● Work item
Reproduce every entry word for word. Drop all pictures from the copy.

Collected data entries
--- START ---

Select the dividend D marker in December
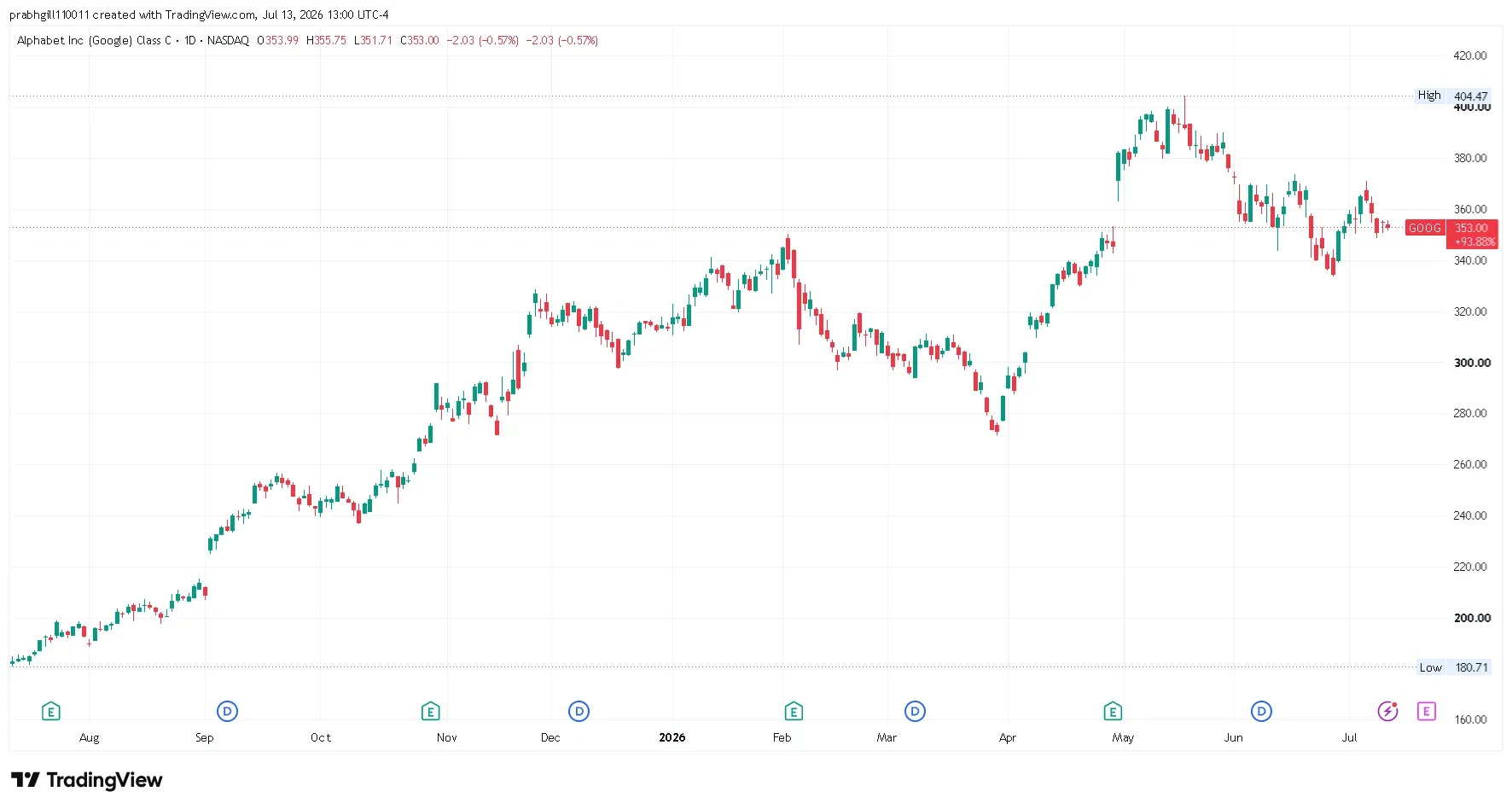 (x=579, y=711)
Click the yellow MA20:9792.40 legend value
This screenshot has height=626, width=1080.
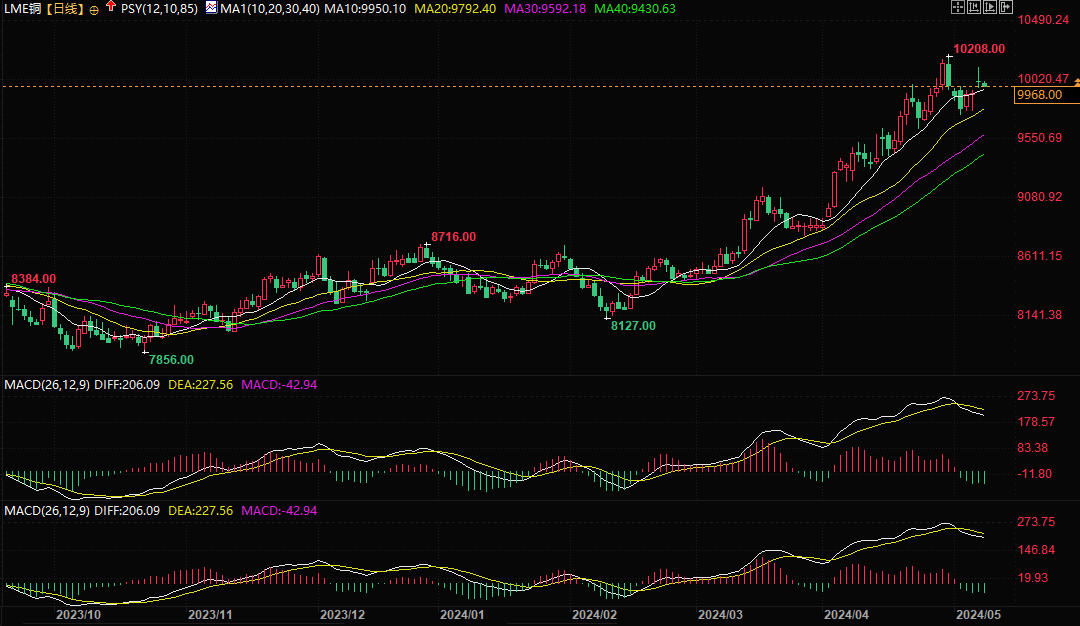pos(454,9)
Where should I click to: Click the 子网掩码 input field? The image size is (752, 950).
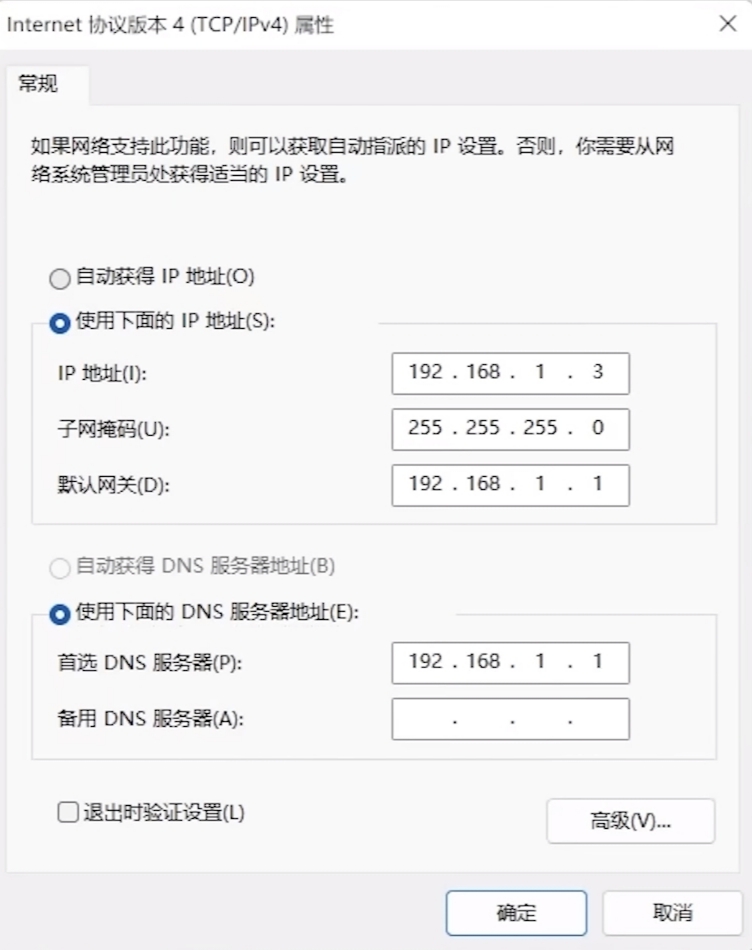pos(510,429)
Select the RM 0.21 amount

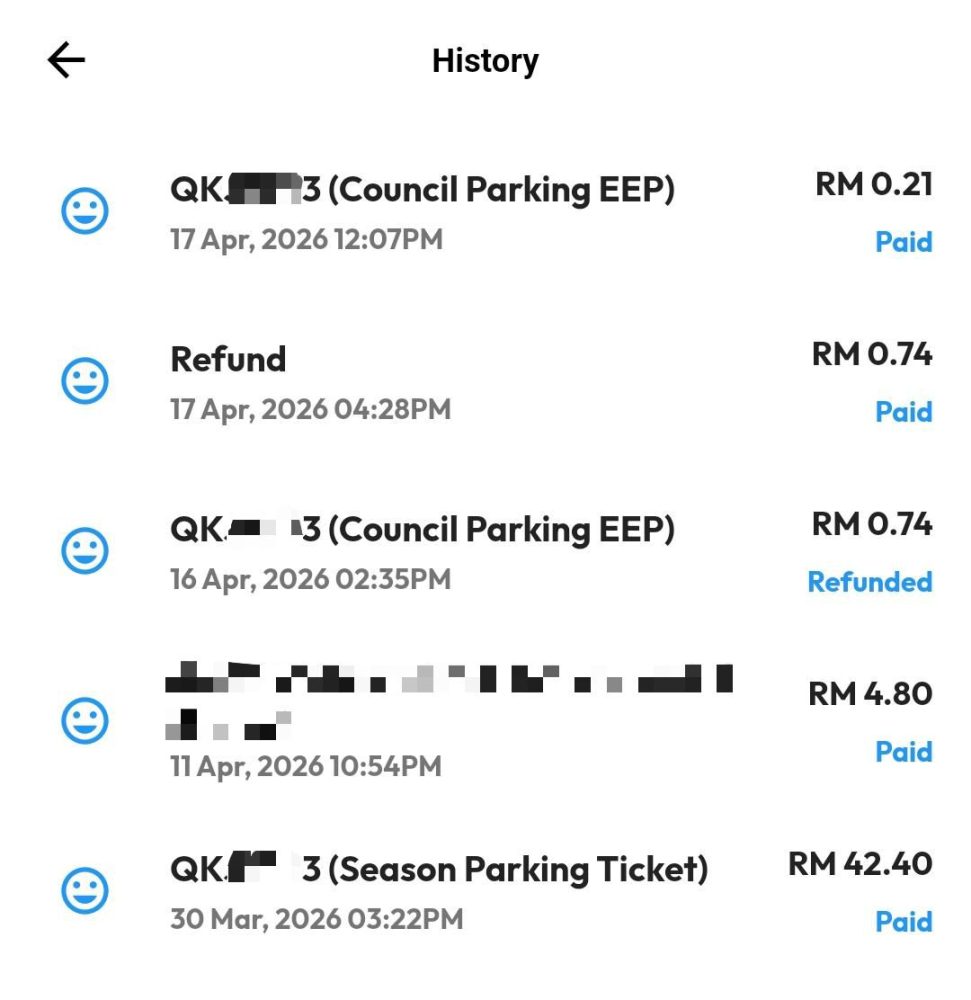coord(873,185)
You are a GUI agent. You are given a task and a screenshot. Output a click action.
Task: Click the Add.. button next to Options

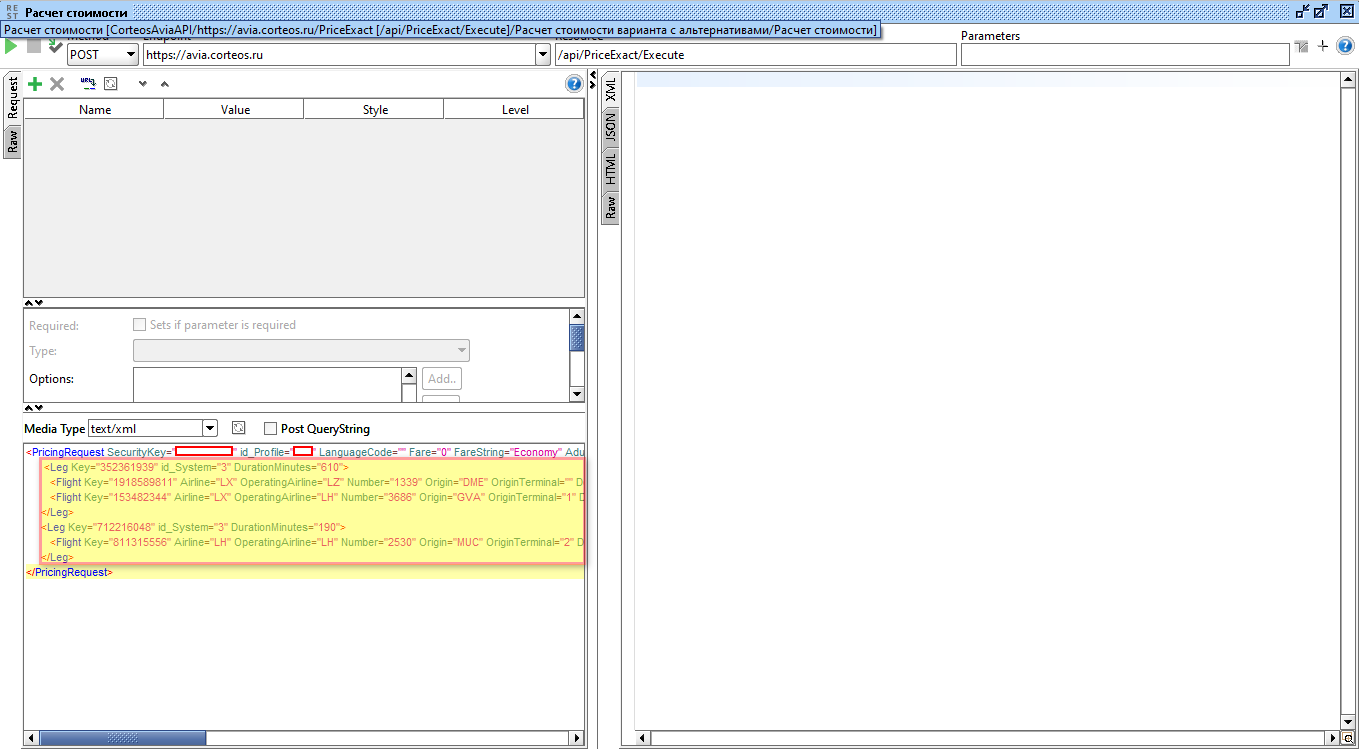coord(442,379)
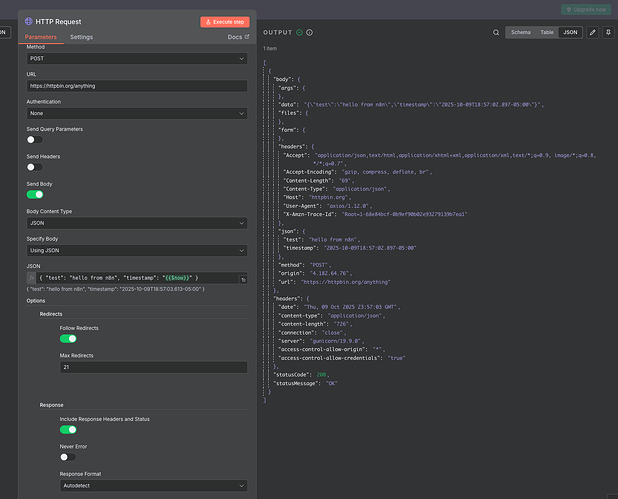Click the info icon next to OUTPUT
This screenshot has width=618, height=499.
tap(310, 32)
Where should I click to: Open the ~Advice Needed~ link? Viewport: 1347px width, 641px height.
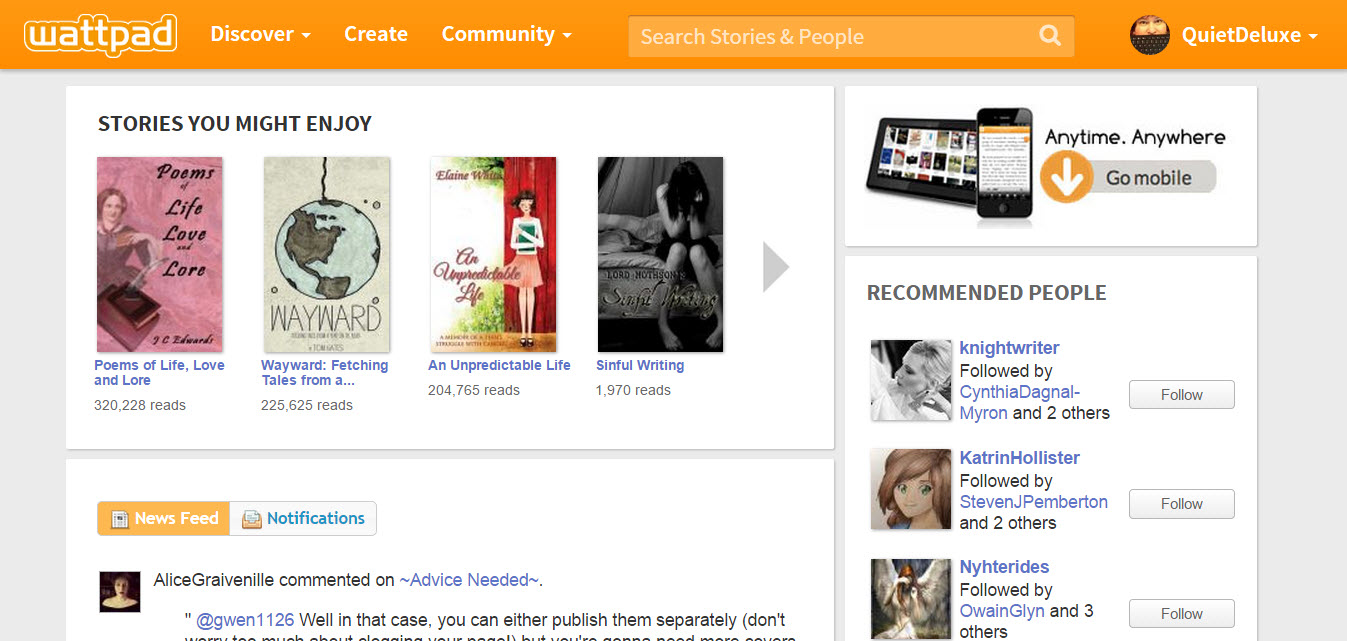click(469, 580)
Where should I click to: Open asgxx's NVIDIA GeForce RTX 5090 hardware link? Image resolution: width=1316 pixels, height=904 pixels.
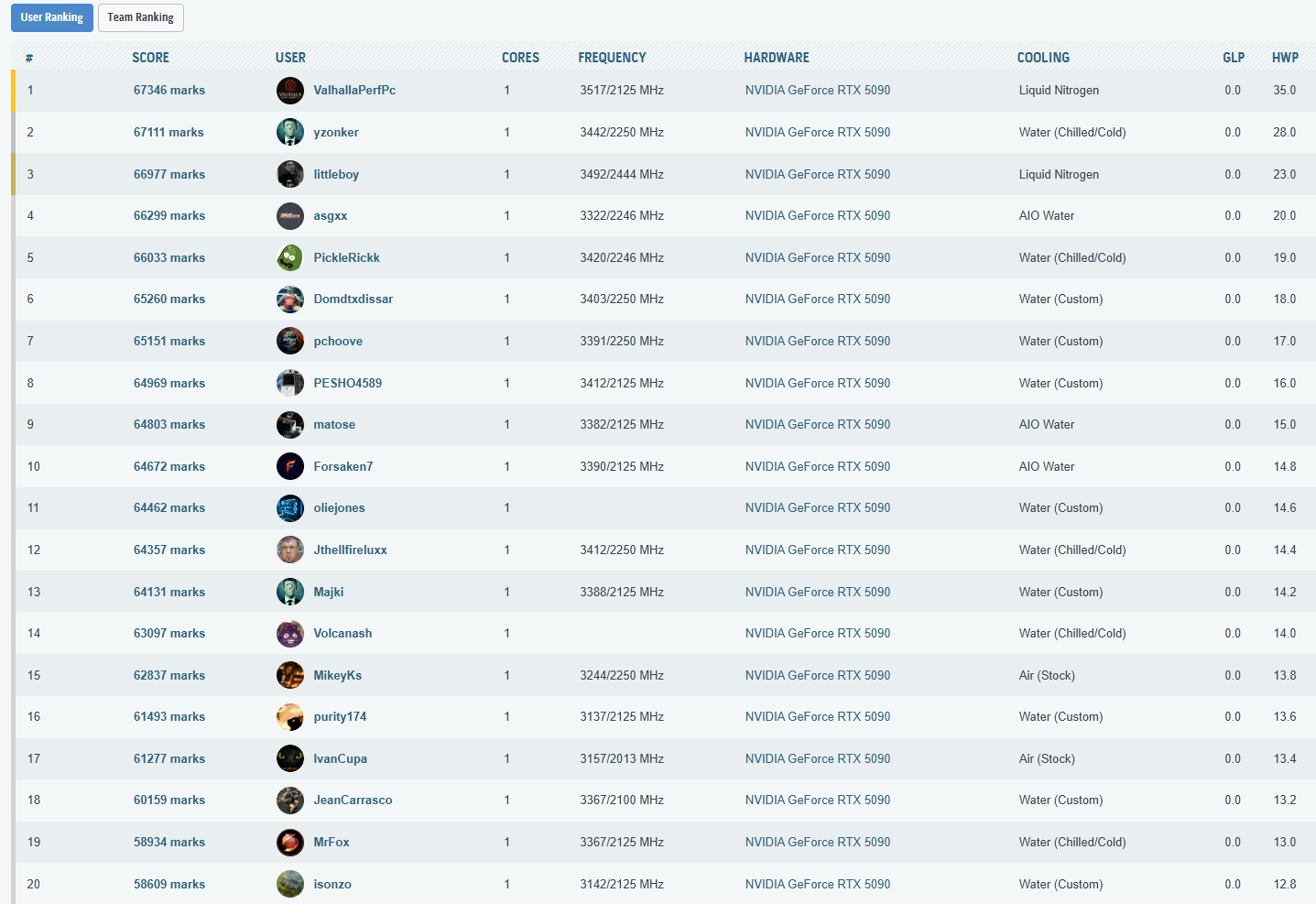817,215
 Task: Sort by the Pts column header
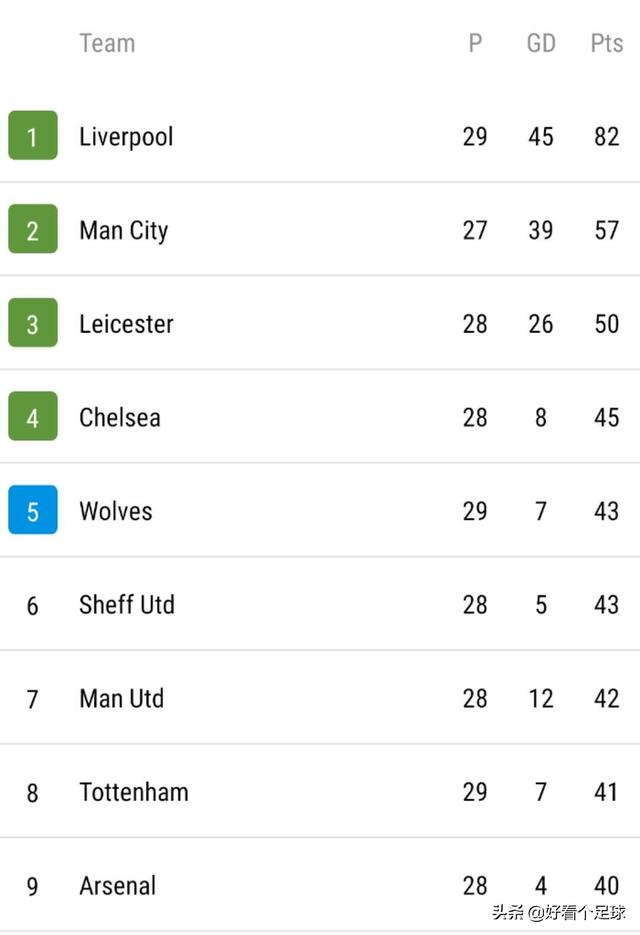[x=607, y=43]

--- END ---

● Task response
Select the dividend D marker in December
 (x=579, y=711)
Click the yellow MA20:9792.40 legend value
This screenshot has height=626, width=1080.
pos(454,9)
Where should I click to: Click the 子网掩码 input field? The image size is (752, 950).
pos(510,429)
Select the RM 0.21 amount

coord(873,185)
You are a GUI agent. You are given a task and a screenshot. Output a click action.
Task: Click the Add.. button next to Options

coord(442,379)
Click the info icon next to OUTPUT
This screenshot has width=618, height=499.
tap(310, 32)
Where should I click to: Open the ~Advice Needed~ link? Viewport: 1347px width, 641px height.
click(469, 580)
Where should I click to: Open asgxx's NVIDIA GeForce RTX 5090 hardware link? Image resolution: width=1316 pixels, height=904 pixels.
817,215
 Task: Sort by the Pts column header
[x=607, y=43]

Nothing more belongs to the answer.